Repeat all of the data word for word so that only the pictures are missing from the copy.

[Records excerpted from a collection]
>>>>

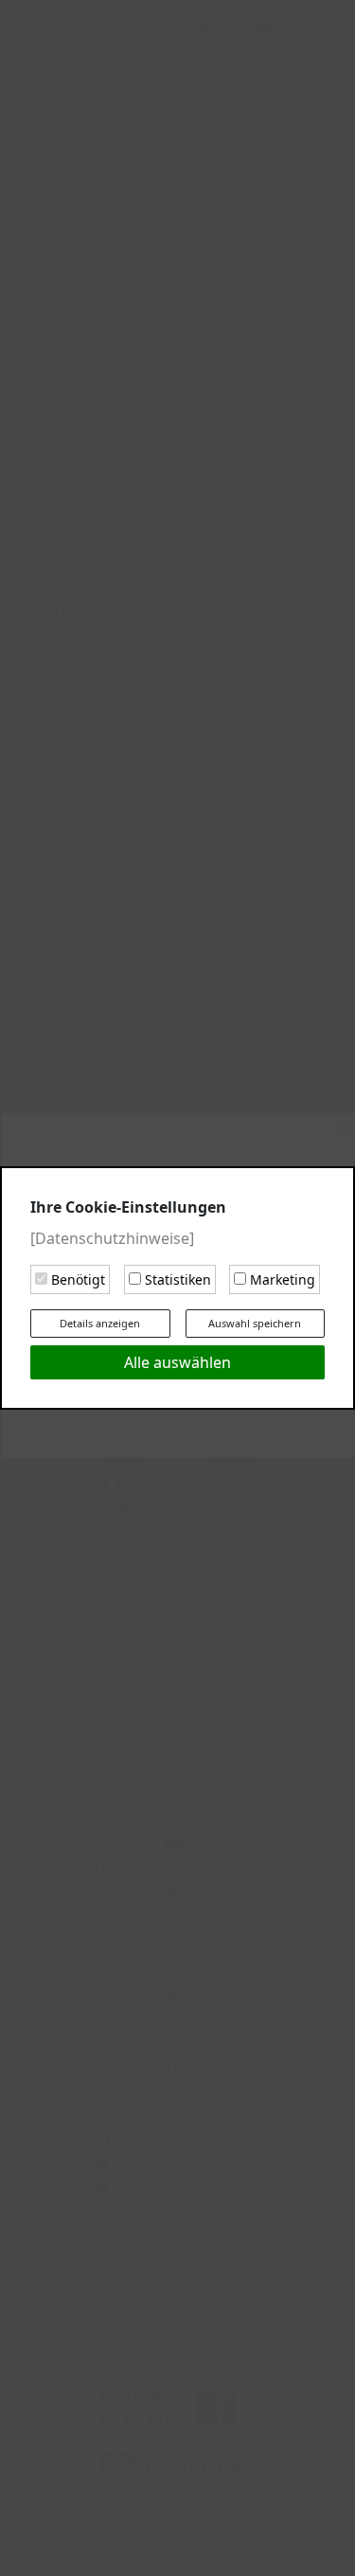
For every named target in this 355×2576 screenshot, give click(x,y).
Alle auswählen (177, 1362)
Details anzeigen (100, 1323)
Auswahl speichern (254, 1323)
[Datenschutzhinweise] (112, 1238)
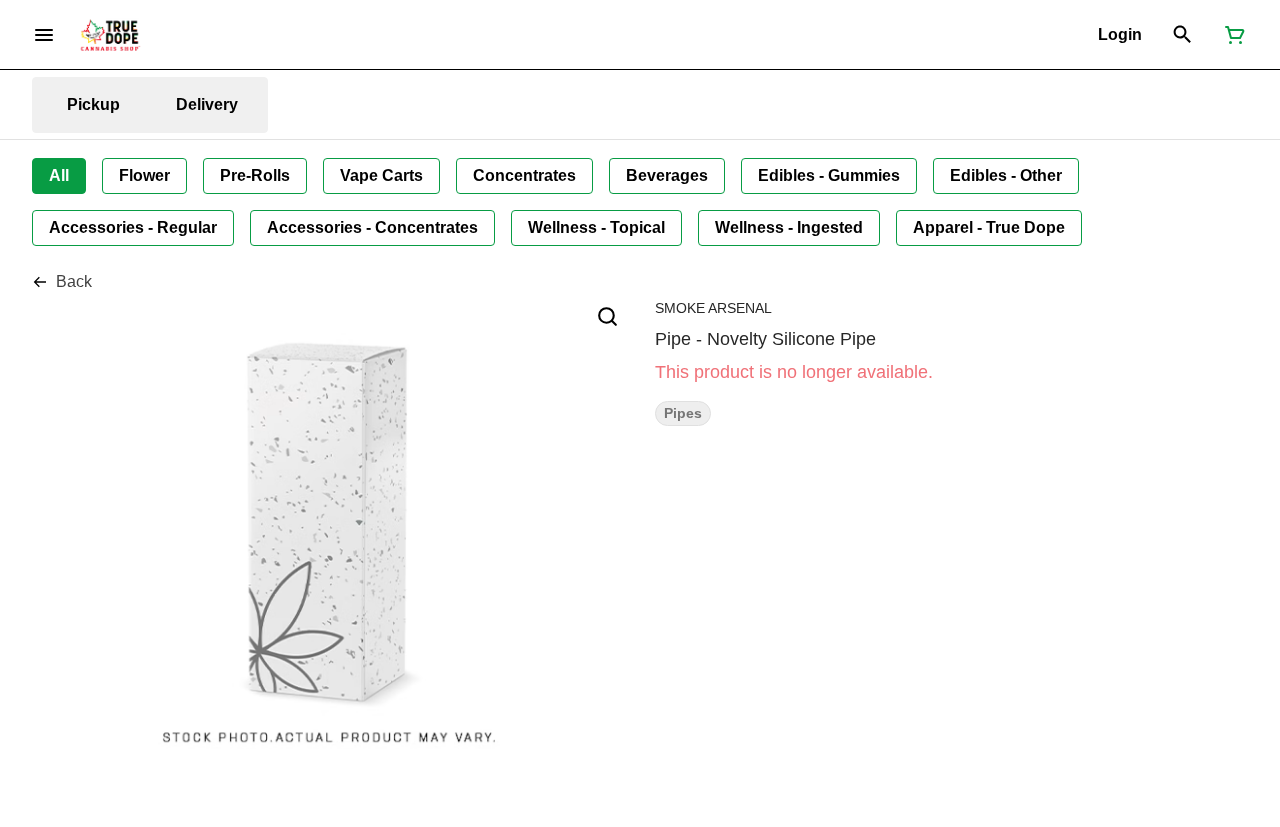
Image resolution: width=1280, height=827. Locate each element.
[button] (1120, 35)
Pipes (683, 413)
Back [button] (74, 281)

<<<<

> Response area:
For every named target in this 355×2576 screenshot, give click(x,y).
Alle auswählen (177, 1362)
Details anzeigen (100, 1323)
Auswahl speichern (254, 1323)
[Datenschutzhinweise] (112, 1238)
Image resolution: width=1280, height=827. Locate each element.
[button] (1120, 35)
Pipes (683, 413)
Back [button] (74, 281)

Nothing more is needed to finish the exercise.